### TEXTO
Durante quase duas décadas de atuação, o trabalho desenvolvido pelo CriDesPAr foi beneficiado por muitas iniciativas reais de solidariedade, como a do Provopar, que chegou a doar R$ 1 mil por mês, durante muitos anos. As histórias de pouco caso, porém, também apareceram aos montes, como da vez em que escreveram ao presidente de uma companhia aérea pedindo uma passagem para ir ao encontro de uma criança encontrada no Nordeste. O presidente respondeu que não tinha condições. A tréplica veio na forma de uma carta “desaforada” ao empresário. “Não era falta de dinheiro. Era falta de solidariedade”, afirmou Arlete na carta endereçada ao empresário. Com pouca ajuda e sem seu salário a luta da ex-deputada pelo filho, se somou à luta por recursos. Mas foi uma batalha perdida. “Precisavamos de dinheiro, e de sensibilidade. Não encontramos nem um e nem a outra. Tivemos que desativar o projeto”, lamenta Arlete.

### O QUE FAZER
Repita na íntegra o texto sobre o CriDesPAr, sem alterar nada. As linhas de dados não têm nenhuma relação com o texto.

### TRECHO DOS DADOS
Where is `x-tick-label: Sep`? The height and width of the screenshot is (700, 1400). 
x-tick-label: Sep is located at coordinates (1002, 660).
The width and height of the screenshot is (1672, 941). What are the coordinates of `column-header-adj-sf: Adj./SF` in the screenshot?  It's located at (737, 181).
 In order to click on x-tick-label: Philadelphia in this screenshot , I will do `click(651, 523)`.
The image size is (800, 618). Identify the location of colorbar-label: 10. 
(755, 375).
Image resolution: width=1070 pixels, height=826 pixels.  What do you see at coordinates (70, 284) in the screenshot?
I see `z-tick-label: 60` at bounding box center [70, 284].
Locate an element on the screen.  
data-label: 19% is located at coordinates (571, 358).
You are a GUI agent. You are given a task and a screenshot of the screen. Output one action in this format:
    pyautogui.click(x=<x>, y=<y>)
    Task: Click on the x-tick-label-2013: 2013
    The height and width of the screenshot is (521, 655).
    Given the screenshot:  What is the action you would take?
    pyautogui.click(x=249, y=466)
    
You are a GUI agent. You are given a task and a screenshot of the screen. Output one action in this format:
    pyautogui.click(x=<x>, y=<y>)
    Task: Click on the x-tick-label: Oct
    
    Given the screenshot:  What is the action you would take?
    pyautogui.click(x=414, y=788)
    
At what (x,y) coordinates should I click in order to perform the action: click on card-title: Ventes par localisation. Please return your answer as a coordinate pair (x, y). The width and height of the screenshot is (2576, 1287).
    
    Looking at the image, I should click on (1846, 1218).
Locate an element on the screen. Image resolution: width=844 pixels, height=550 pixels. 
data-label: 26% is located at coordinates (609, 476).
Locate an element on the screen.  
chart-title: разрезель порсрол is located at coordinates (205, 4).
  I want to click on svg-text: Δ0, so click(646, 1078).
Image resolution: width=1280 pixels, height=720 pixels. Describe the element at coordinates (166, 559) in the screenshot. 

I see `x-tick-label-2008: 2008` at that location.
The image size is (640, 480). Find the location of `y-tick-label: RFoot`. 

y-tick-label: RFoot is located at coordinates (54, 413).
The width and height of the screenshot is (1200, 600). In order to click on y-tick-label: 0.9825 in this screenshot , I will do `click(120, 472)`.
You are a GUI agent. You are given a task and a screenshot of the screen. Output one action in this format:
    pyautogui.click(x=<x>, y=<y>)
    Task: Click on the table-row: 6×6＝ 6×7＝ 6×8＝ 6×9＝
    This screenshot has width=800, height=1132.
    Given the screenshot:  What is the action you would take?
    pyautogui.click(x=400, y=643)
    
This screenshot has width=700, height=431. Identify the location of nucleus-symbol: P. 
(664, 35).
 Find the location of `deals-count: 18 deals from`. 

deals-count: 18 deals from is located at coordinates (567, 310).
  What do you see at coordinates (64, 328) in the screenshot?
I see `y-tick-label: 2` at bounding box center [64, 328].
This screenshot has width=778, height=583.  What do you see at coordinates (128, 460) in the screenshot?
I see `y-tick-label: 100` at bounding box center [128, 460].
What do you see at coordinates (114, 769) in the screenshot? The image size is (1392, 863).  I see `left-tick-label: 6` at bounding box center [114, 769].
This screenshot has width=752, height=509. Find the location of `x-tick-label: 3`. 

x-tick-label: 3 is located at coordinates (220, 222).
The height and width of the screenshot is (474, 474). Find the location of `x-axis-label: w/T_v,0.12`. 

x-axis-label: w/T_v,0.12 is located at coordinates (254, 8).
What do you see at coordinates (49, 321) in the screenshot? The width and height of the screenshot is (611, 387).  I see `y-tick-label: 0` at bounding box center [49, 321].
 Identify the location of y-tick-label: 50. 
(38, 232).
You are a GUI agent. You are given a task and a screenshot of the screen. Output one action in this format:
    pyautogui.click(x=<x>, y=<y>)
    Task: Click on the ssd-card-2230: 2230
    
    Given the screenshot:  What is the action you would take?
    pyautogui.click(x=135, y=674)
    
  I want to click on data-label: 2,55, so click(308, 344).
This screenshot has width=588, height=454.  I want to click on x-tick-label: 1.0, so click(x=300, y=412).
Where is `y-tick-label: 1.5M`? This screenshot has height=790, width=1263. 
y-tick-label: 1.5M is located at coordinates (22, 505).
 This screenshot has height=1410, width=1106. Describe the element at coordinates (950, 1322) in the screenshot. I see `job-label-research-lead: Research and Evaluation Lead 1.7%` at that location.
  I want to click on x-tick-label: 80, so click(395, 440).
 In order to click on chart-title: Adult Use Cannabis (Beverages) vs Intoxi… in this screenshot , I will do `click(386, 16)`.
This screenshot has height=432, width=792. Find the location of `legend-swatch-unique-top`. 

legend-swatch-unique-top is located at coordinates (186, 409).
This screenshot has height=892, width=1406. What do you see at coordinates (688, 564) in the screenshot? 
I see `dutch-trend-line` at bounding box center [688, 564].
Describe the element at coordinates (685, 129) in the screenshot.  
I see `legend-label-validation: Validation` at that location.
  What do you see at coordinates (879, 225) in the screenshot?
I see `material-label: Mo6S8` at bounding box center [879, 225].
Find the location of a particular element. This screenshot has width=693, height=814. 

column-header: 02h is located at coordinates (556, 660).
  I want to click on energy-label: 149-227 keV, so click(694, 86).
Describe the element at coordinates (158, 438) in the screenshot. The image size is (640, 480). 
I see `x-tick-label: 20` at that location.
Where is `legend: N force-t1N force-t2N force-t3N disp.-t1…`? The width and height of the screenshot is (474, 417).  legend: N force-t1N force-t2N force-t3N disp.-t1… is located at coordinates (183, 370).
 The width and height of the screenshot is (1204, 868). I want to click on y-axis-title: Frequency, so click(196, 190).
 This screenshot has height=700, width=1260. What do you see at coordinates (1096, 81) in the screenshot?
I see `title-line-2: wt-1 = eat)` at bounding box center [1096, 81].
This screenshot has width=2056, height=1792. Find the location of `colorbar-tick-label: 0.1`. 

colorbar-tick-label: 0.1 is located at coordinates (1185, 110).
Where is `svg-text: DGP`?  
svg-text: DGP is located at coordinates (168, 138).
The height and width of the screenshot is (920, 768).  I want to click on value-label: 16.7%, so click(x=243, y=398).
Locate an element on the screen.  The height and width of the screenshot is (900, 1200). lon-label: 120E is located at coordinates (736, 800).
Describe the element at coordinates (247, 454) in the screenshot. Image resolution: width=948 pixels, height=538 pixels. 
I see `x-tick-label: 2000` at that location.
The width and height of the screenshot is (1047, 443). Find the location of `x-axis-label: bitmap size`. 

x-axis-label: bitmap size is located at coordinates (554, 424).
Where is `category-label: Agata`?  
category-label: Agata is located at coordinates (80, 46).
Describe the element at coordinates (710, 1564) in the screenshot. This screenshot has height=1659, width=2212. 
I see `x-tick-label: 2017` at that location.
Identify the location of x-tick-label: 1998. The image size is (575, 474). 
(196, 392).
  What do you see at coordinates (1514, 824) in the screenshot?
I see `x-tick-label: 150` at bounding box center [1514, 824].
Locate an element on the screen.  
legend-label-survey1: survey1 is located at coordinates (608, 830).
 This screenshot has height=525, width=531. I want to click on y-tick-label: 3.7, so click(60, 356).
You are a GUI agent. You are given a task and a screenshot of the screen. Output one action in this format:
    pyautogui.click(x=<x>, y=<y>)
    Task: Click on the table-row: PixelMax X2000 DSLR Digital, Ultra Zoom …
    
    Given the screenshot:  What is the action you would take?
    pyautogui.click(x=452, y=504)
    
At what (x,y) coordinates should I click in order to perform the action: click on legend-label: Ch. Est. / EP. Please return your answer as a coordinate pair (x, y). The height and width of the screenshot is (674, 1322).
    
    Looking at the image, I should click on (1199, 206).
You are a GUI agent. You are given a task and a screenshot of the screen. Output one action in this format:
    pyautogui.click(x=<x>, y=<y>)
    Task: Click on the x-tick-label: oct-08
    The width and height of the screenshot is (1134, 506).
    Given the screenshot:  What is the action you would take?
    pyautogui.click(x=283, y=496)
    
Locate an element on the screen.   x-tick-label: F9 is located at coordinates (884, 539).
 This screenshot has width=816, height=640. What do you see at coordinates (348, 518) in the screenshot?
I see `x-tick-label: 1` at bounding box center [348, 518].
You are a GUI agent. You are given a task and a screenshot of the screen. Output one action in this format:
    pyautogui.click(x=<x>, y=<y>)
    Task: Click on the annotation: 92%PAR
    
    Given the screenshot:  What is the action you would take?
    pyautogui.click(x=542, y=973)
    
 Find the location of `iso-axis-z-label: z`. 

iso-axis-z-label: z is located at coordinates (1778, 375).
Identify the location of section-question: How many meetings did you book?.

### RESPOSTA ESCRITA
Durante quase duas décadas de atuação, o trabalho desenvolvido pelo CriDesPAr foi beneficiado por muitas iniciativas reais de solidariedade, como a do Provopar, que chegou a doar R$ 1 mil por mês, durante muitos anos. As histórias de pouco caso, porém, também apareceram aos montes, como da vez em que escreveram ao presidente de uma companhia aérea pedindo uma passagem para ir ao encontro de uma criança encontrada no Nordeste. O presidente respondeu que não tinha condições. A tréplica veio na forma de uma carta “desaforada” ao empresário. “Não era falta de dinheiro. Era falta de solidariedade”, afirmou Arlete na carta endereçada ao empresário. Com pouca ajuda e sem seu salário a luta da ex-deputada pelo filho, se somou à luta por recursos. Mas foi uma batalha perdida. “Precisavamos de dinheiro, e de sensibilidade. Não encontramos nem um e nem a outra. Tivemos que desativar o projeto”, lamenta Arlete.